Older Americans Month
Age Out Loud!
May is recognized as Older Americans Month (OAM). Getting older doesn’t mean what it used to – some say “70 is the new 50!”. For many seniors reaching retirement age and beyond, it is a phase of life where interests, goals, and dreams can get a new or second start. Today, aging is about living life to the fullest in a way that suits you best.
Since 1963, OAM has been a time to celebrate older Americans, their stories, and their contributions. This annual observance of seniors offers a special opportunity to learn about, support, and recognize our nation’s older citizens. This year’s theme, “Age Out Loud,” emphasizes the ways older adults are living their lives with boldness, confidence, and passion while serving as an inspiration to people of all ages. Seniors Helping Seniors Home Care recognizes OAM 2017 by focusing on how older adults in our community are redefining aging—through work or family interests, by taking charge of their health and staying independent for as long as possible. We are dedicated to assisting and supporting seniors in whatever way they need to be able to live life to the fullest.
The majority of seniors want to stay in their homes for as long as possible. Home is where seniors are most comfortable. Home is familiar and provides comfort to seniors especially those who may be experiencing the challenges of Dementia or physical illness. Aging gracefully in the home environment often means accepting help to remain independent and safe. Family members often step in when they notice a parent struggling with activities they are no longer able to manage or perform effectively.
The first indication that a parent is struggling may come during a holiday visit where things just don’t seem right. Adult children who live close by may notice their parents decline over a longer period of time. Here are some questions to assess the safety of a senior living alone:
- Does the senior know how to leave the home if necessary, know where the exits are and how to use the locks?
- Do they stay close to home or have they started wandering, perhaps having to ask a neighbor or bystander how to find their house when they are out walking?
- Can they identify warning signs such as smoke from the kitchen or the ringing of a fire alarm – have you tested them recently?
- Are they able to use the phone competently, communicate their address correctly and able to dial for emergency services?

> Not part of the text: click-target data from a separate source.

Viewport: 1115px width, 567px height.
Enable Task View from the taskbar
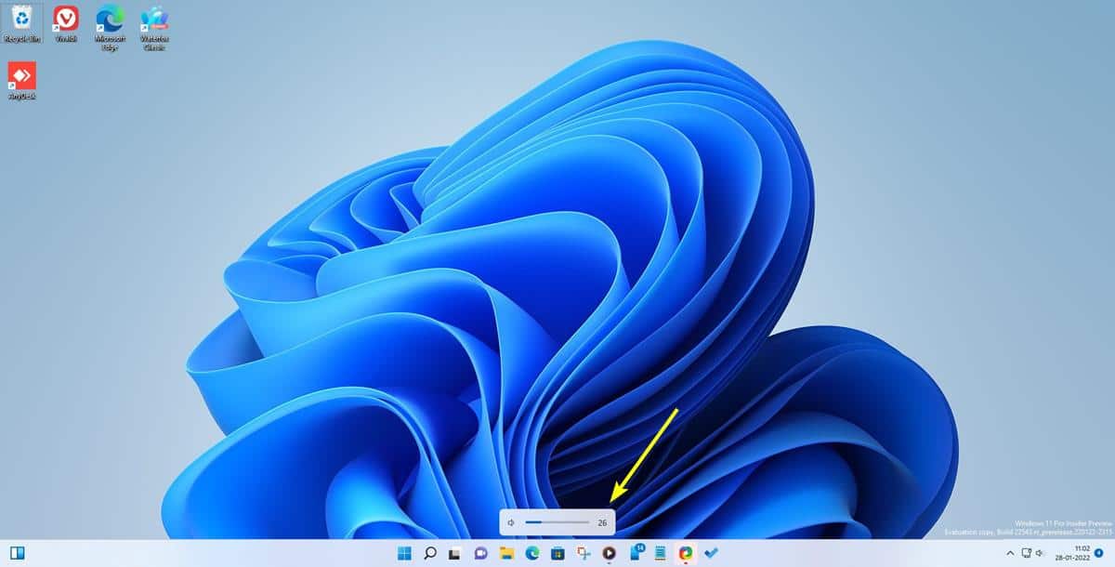452,555
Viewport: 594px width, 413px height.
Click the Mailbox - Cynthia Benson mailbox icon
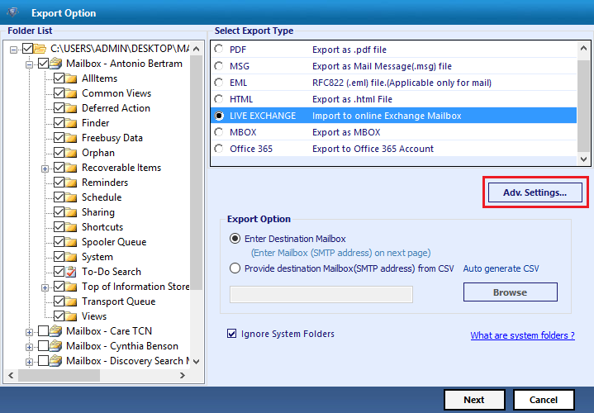tap(55, 346)
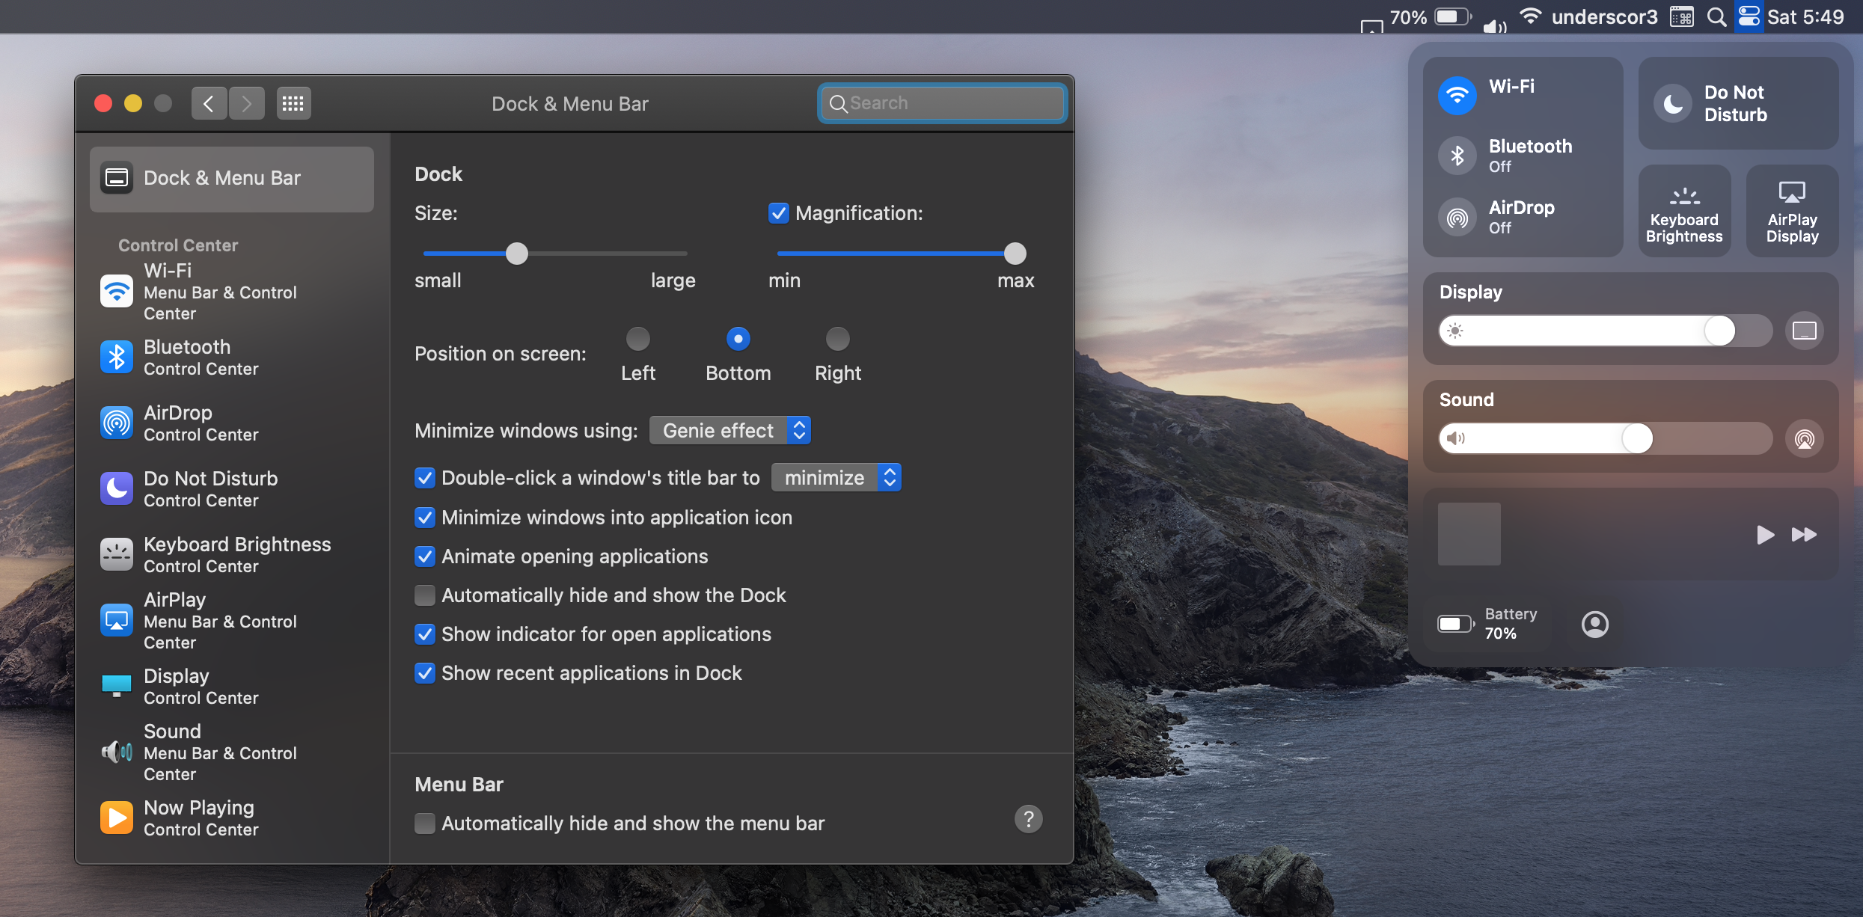Open the Genie effect dropdown
The width and height of the screenshot is (1863, 917).
(x=729, y=430)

- Are they able to handle their money responsibly? Have you reviewed their checkbook to be sure they are not sending money to multiple solicitors, charities, political groups, etc.? Seniors who start contributing excessively to these groups often get targeted and put on mailing lists. They could go through thousands of dollars before anyone becomes aware of the issue.

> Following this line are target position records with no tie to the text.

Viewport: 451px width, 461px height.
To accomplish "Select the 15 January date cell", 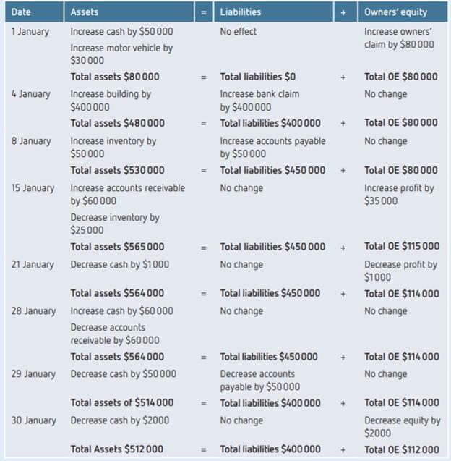I will [x=33, y=188].
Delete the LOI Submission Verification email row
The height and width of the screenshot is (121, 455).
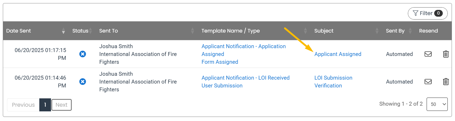pyautogui.click(x=446, y=81)
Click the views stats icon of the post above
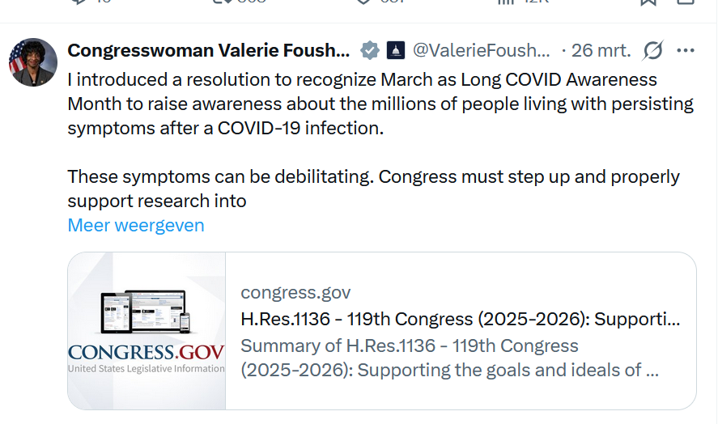The width and height of the screenshot is (718, 424). pyautogui.click(x=506, y=2)
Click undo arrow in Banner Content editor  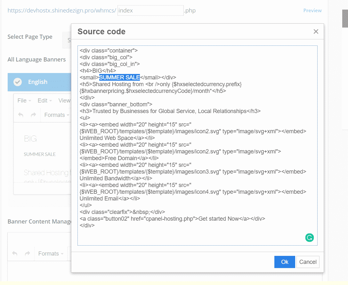(15, 254)
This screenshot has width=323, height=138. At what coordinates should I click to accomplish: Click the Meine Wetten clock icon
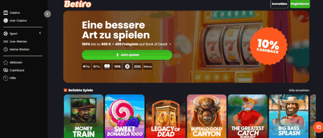pos(6,49)
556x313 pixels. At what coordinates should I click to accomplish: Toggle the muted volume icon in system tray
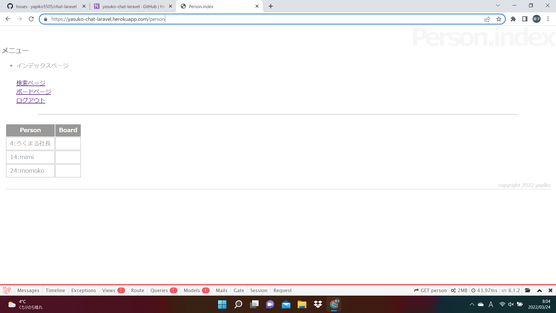[x=511, y=304]
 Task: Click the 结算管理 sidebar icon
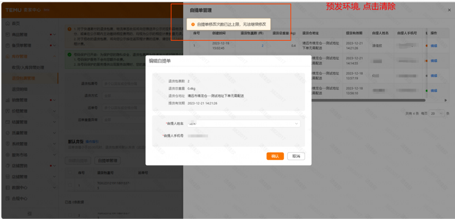tap(7, 122)
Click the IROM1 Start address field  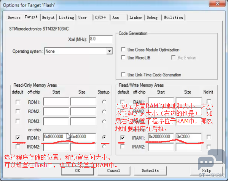click(56, 137)
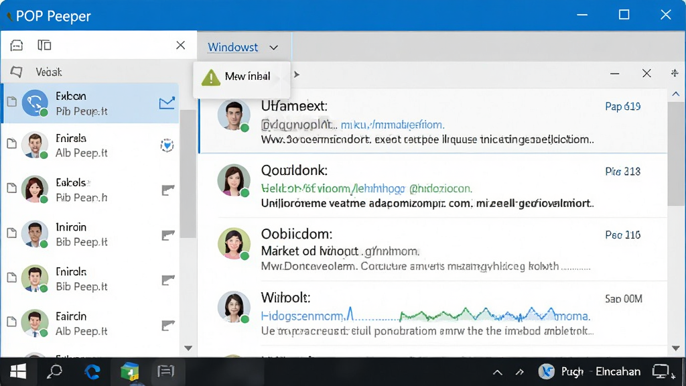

- Is their medical condition stable? Do they have frequent emergencies that require immediate intervention including multiple calls to the 9-1-1 operator?
- Are they able to manage their medications without being reminded? Have you monitored their medication intake to be sure the correct types and amounts of medication are being taken each day?
- Do they use good judgment about letting strangers into their home? Would they be able and willing to let emergency personnel in? Have they been taken in by a phone scam?
- Are they able to get around the house safely, use the toilet on their own, etc.?
- Have they lost noticeable weight? Can they prepare themselves something to eat when hungry? Can they use the stove and remember to turn it off?
- Are they afraid to be alone, have heightened fear of crime or break-ins, make frequent phone calls for reassurance? If they are afraid to be alone it may be because they know they are not capable of taking care of themselves.
Seniors are sometimes slow to recognize their growing needs for assistance. It is not unusual for the senior to say they are doing just fine and don’t need any help. They often say their “children worry too much” with the underlying message “we wish they would just let us be.” Seniors who have dementia may be particularly resistant to help and unable to recognize their growing limitations. Adult children have to balance their concern for their parent’s safety with their parent’s stated wish to remain independent.
Caring for an aging parent is never easy. It is important for family caregivers to take time for themselves. Respite from day to day responsibilities allows the family caregiver to recharge their batteries and reconnect with their own family. Time away also benefits the senior they are caring for. Stress, illness and resentment can result when caregiving responsibilities become overwhelming, damaging the relationship with the one you are caring for.